Gran Torino

Film : Gran Torino (2008)

Réalisateur : Clint Eastwood

Acteurs : Drame américain (2008) réalisé par Clint Eastwood (Walt Kowalski), Tao (Bee Vang), Sue (Ahney Her)...

Durée : 01:55:00




Si Eastwood réalisait presqu'un film par an, il n'était cependant pas apparu à l'écran
depuis
Million Dollar Baby en 2004. Le voici donc de nouveau dans son statut d’acteur mythique et derrière la caméra, deux événements qui suffisent amplement à attirer l'attention. Sa présence à l'écran est un plaisir malgré ses 78 ans qu'il assume totalement. Il rentre sans complexe dans son rôle d'homme vieillissant et seul, enfermé dans ses préjugés. "Gran Torino m'a offert un rôle de mon âge, qui semblait m'aller comme un gant, même s'il était en réalité très différent de moi". Mais c'est sans doute en tant que metteur en scène et directeur d'acteur que Clint est le plus surprenant. Rien n'est construit dans la complexité. Les rapports entre les personnages sont simples et
naturels, loin d'une psychologie alambiquée détachée de la réalité. Le scénario n'est pas non plus très perfectionné et repose principalement sur la force des acteurs et les sujets de société abordés : l'histoire, centrée sur la remise en question de Walt, suit une trame assez linéaire. La photographie, sobre mais soignée, permet de mettre en valeur le fond du récit comme c'est souvent le cas dans le films de moeurs.

La belle Ford Gran Torino, voiture produite dans les années 70s, est le véhicule symbolique de l'action déroulée par Eastwood tout au long du film. Source de convoitise par un gang, source de sanction pour le jeune Tao,
elle est aussi une manifestation d'amitié, de générosité ou de fierté.

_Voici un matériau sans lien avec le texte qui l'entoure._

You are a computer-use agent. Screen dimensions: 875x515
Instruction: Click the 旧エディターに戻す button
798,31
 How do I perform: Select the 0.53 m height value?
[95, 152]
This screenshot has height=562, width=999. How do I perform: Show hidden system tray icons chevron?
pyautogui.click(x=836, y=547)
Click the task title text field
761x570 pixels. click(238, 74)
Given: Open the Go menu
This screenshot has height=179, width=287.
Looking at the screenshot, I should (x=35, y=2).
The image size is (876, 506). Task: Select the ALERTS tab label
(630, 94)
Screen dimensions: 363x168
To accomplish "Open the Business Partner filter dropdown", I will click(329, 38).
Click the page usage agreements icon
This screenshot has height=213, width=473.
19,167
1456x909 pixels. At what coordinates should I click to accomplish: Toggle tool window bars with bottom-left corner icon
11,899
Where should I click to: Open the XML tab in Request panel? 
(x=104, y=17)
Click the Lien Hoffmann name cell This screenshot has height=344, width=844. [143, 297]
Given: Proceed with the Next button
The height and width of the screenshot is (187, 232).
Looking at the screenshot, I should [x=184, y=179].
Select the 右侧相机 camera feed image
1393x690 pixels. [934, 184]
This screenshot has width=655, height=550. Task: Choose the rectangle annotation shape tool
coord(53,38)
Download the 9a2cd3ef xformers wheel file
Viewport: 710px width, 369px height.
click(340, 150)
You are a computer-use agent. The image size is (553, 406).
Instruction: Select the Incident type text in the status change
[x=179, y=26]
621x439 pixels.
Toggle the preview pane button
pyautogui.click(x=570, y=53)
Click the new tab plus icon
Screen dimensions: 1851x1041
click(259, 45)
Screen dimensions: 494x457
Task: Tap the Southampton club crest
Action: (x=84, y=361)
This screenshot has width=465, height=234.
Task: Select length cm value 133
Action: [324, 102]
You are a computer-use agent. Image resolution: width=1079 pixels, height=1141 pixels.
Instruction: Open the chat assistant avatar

De nombreux thèmes viennent irriguer le métrage, le point central étant sans doute celui de la rencontre entre l’Amérique des pionniers et celle de l’utopique melting pot. Clint, au travers de son personnage caractériel mais intègre et attaché aux valeurs, incarne la vieille Amérique, celle de la guerre du Vietnam, de la guerre de Corée, ou encore celle de la ruée vers l'or. Il joue à la perfection son rôle peut-être plus près de lui-même que d'un personnage de fiction. Tao et Sue sont les produits de l'ouverture américaine, avec ce qu'elle comporte d'échanges culturels mais aussi de difficultés d'intégration. Si le film constate d'une certaine manière l'échec de la fusion des cultures, il reste assez politiquement correct puisque la rédemption de Walt se fera par son ouverture à l'autre, même chinois. Une figure de l'oeuvre, certes plus discrète mais également très importante, est celle du jeune prêtre, tout droit sorti du
séminaire mais qui prend son travail très au sérieux. La encore, le vieux Walt, hermétique à la religion, va finalement éprouver de la sympathie  pour cet homme de Dieu qu'il trouvait pourtant si ridicule au départ. Rares sont les images d'ouverture vers l'Église au cinéma, il n'est donc pas désagréable de voir que dans la chasse aux préjugés figure l'appréhension de la religion.